Brookfield Elementary School has established a Sensory Walk, a pathway attached to the floor in the hall outside the gym that indicates a number of exercises and activities students can do to work off excess energy.
“A Sensory Walk is for children who have too many wiggles and can’t spend the whole time in the classroom,” said Principal Stacey Filicky. “They do some heel toes, then they do tree poses, then they do tip toeing all the way around the loopy loop, hop from letters doing the alphabet, stepping, jumping, crab crawl, and tic tac toe.”
Filicky said other schools have used Sensory Walks.
“It’s been very successful, especially kids with attention problems and focus issues, if you just bring them down, give them a minute to get it out,” she said. “A lot of our teachers, we’ve done flexible seating in a couple of our grade levels. That’s beneficial and helpful for all the kids, but this is almost like a level up. This is for the kid that’s really struggling because he just can’t make it. It gets to where the kids can ask for it instead of acting out and disrupting everybody.”
If the Sensory Walk works, it will “prevent some behaviors that we’ve been seeing,” Filicky said.
The Brag Tag and Dojo programs designed to gauge behavior and reward positive actions will be back, because they’re “working for me right now,” she said, and guidance counselor Daniel Madeline, who also teaches at the middle school, will spend an extra hour a day in the elementary, something Filicky called a “godsend.”
“Guidance counselor, here, does a lot of putting out fires,” she said, such as serving kids who have issues at home, helping kids get into counseling, and talking to students about making good choices and how they should behave in specific situations.

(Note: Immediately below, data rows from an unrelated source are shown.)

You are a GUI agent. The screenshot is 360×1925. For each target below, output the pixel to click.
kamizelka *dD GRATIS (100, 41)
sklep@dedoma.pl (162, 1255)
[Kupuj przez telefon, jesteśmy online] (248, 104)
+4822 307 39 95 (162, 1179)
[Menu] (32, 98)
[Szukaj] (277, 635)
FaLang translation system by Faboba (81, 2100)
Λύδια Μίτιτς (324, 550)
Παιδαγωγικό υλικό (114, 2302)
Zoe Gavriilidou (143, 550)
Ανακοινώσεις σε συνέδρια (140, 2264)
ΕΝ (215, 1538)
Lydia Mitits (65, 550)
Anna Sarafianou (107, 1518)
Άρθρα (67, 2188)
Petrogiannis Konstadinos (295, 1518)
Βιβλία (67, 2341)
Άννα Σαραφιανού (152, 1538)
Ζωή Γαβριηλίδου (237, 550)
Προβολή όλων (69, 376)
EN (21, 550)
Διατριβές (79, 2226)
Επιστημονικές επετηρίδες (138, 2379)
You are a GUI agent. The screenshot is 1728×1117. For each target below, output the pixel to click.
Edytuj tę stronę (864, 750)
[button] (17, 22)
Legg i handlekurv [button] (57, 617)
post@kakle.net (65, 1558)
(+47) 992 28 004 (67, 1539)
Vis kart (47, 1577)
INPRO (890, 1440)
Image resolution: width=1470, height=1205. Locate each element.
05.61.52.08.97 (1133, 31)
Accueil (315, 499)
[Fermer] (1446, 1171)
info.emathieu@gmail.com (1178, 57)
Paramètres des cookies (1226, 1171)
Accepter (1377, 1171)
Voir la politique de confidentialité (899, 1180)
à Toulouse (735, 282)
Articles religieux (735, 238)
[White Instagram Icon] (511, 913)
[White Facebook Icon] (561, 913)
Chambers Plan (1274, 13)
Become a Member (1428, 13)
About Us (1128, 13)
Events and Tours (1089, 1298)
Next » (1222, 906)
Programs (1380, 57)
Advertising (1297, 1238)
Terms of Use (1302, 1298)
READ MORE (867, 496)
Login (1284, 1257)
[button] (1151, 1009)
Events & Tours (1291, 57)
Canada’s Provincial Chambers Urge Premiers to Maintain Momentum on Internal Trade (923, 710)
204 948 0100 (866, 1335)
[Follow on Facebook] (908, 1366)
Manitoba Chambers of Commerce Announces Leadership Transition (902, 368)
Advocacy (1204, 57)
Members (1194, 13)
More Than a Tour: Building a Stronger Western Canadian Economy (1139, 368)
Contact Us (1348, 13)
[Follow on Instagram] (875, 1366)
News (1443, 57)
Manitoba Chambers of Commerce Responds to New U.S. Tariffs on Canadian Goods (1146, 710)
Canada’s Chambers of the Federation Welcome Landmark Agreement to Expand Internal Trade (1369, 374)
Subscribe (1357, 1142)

The state has set new content standards concerning social and emotional development, and Filicky said she will be working with Director of Teaching, Learning and Accountability Adam Lewis to understand and implement those.
On the curriculum front, the state is again requiring lessons in cursive writing, and students in all elementary grades will work on a science, technology, engineering and math project concerning occupations.
“They’ll learn about a job, and then they’re gonna learn about a problem that they have in that job, and then they’re gonna try to fix that problem,” Filicky said.
The school has lost three experienced teachers to retirement, but Filicky said she believes their replacements, two of whom, Sara Parry and Lauren Shugarts, will teach third grade and the other, Emily Cricks, fourth grade, will make a positive impact on the students and the rest of the staff.
“I think that new blood and that new excitement could kind of build everybody back up to what it used to be like when you started,” Filicky said. “You get in a rut after a while and you need something fresh, and I think that these young ladies are eager and excited and their excitement’s gonna spread out into the rest of the group a little bit.”
She added that the new teachers grew up with state testing and are not daunted by the prospect of preparing students for the tests.